Project Details
The main goal of the project is to arrive at a fully consistent quantum mechanical description of the evolution of the matter-antimatter asymmetry in the universe
Applicant
Dr. Michael Martin Plümacher
Subject Area
Nuclear and Elementary Particle Physics, Quantum Mechanics, Relativity, Fields
Term
from 2005 to 2010
Project identifier
Deutsche Forschungsgemeinschaft (DFG) - Project number 5443828
The preponderance of matter over antimatter in the universe is a long-standing cosmological problem. The recent experimental evidence for non-zero neutrino masses has boosted confidence that the mechanism of "leptogenesis", which relates properties of light neutrinos to the cosmological matter-antimatter asymmetry, is the correct explanation. As a consequence, neutrino masses must satisfy strict upper limits in accord with current measurements and within reach of future laboratory experiments and observational cosmology. The theory of leptogenesis connects several areas of leading-edge research, i.e. experimental and theoretical neutrino physics, early-universe cosmology, and thermal quantum field theory. State-of-the-art leptogenesis calculations of the production of a matter-antimatter asymmetry during the evolution of the early universe rely on approximations where potentially important quantum and thermodynamical corrections are omitted.
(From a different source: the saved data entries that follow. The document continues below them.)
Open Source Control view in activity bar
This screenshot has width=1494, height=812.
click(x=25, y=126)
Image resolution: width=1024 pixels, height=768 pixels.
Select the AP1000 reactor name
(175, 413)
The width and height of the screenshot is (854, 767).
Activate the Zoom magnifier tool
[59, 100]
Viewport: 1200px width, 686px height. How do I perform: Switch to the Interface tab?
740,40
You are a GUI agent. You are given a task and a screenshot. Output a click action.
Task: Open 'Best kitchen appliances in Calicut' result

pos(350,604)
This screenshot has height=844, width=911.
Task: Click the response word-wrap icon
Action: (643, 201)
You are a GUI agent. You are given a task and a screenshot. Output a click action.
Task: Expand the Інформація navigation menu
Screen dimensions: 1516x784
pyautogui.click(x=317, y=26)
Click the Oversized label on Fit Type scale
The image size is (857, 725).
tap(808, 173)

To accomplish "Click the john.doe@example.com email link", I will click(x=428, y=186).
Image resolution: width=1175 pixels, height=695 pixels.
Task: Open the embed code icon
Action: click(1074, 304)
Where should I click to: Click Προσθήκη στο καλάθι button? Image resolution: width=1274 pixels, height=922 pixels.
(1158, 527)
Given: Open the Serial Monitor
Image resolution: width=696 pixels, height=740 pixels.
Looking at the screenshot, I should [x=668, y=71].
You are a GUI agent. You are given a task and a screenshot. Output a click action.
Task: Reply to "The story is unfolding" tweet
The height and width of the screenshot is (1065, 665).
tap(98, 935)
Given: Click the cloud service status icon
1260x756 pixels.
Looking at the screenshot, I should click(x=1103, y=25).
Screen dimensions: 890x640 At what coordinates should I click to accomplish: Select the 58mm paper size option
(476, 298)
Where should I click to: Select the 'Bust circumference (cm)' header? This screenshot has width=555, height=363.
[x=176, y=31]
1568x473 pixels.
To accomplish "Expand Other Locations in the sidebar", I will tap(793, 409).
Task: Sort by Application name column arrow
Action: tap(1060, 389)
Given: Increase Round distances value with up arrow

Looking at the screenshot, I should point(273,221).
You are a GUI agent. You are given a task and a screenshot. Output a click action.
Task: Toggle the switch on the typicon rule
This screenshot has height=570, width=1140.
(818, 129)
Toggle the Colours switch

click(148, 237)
The goal of the proposed research is to progress beyond this approximation and arrive at a fully consistent quantum mechanical description. The time evolution of a many-particle quantum system away from thermal equilibrium can be consistently described in the Schwinger-Dyson formalism. This formalism will be systematically studied and applied to early-universe cosmology. A complementary goal of the proposal is to further study the phenomenological implications of the leptogenesis mechanism for low-energy physics. This is particularly relevant in view of current and future particle physics and neutrino experiments that may provide interesting constraints on leptogenesis.